Okay, I've got the first iteration hammered out on git, it needed about 1800 lines worth of changes too, and that's not even including the files moved around.
It's ready for testing if anyone wants to go ahead, but it's not yet on the sandbox SVN, I'll do that once kddekadenz and friends have had some time to test it.
Anyways, I'd like to revisit the cons I provided in the opening post, with an implementation, they don't all hold up.
Hirato wrote:Backwards compatibility will be completely and irreparably broken; you will need to PLACE ALL OF YOUR ENTITY SPAWNS AGAIN
I was able to make the maps fully backwards compatible, so yay, no need to redo their spawns.
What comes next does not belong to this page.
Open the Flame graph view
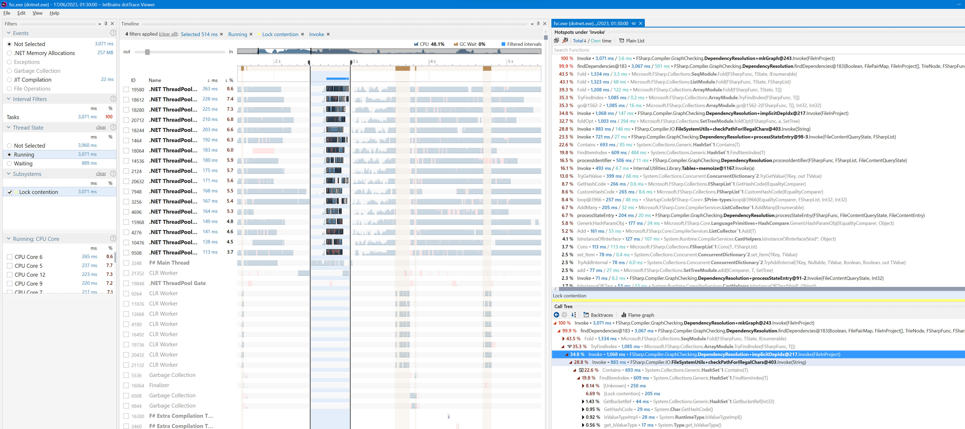This screenshot has height=429, width=965. [638, 315]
I since edited it out to exclude the need to update the game data, but that is false. Game data is about 80% compatible at best; If you explicitly set the factions, scripts, particle effects, and other misc stuff without using the magical "-1" value, you should have very little to worry about. On the other hand, if you primarily depend on the defaults you'll need to update them.
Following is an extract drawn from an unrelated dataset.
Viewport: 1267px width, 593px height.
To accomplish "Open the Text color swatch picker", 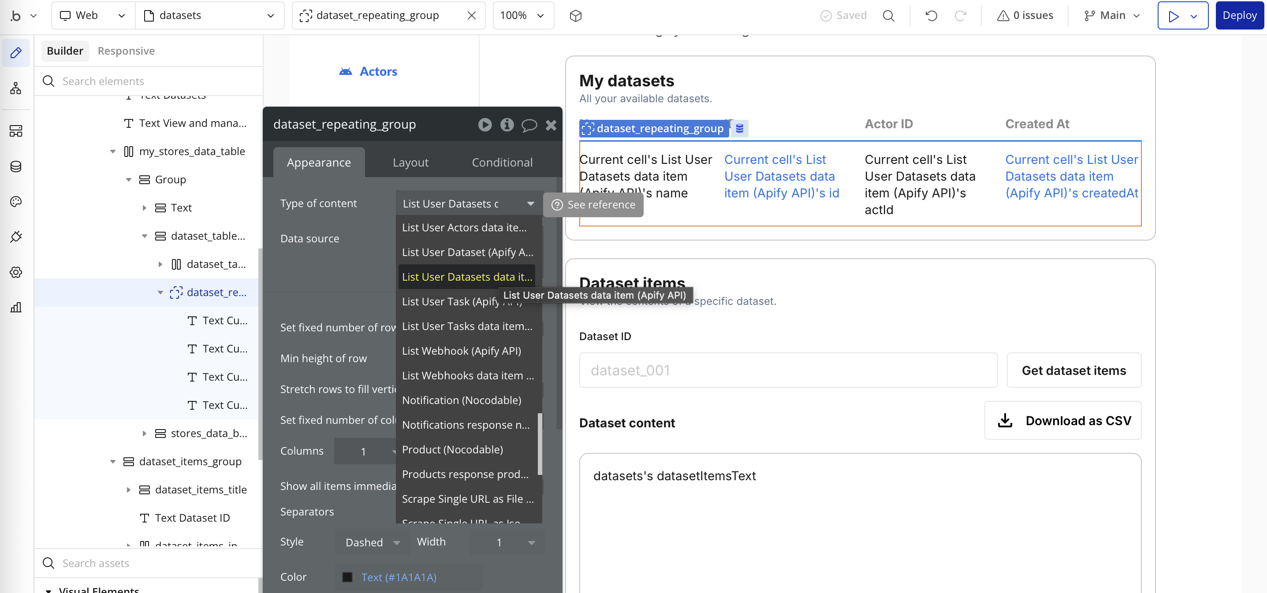I will click(348, 577).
Hirato wrote:Increased Memory Usage (minimal)
It is very minimal; almost all of the fields in the structures are still the same size, but each entry now has an extra pointer (4/8 bytes), and there is also the new hashpool which is a centralised area for all the hashes, this also has some memory overhead, but it prevents successive allocation of the hashes/strings from using more memory; in other words it actually gives us rather big wins as far as that goes.
Memory use is still higher, but if anything, it'll be <1 MB for just about anything people will actually use sandbox for; this'll probably reach a few MB for something "professional"
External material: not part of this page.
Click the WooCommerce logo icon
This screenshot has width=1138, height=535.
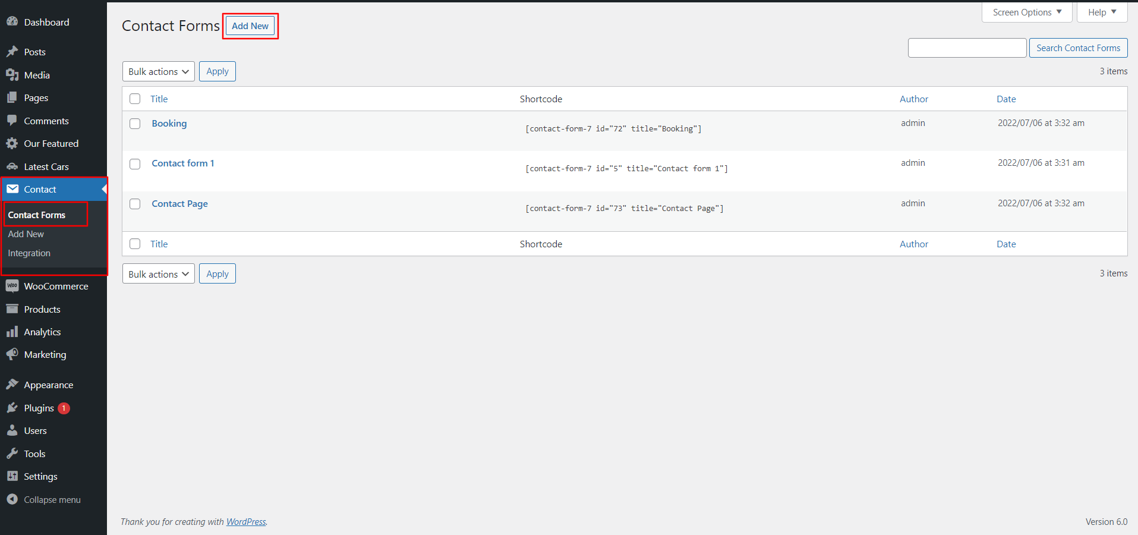(x=12, y=286)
Hirato wrote:Decreased Performance (minimal)
As strings are used, these need extra dereferencing operations, hashes need to be calculated, and then they are looked up in their respective hashtables, this is probably at least 8 times as expensive as a direct lookup on average, but it's done relatively infrequently, the big and noisy "update" signal aside.
Of course, this gets worse with longer strings/hashes, a hash is much easier to calculate from a 5 character string than one that is 20 characters long.
In the grand scheme of things, it's still really minor.
Hirato wrote:Less strict conformance checks!!
Completely false, they're technically even stricter now, bwahaha~!
Still need to add some post-init checks; mostly to avoid having savegames bail out from reading an invalid script hash and the like.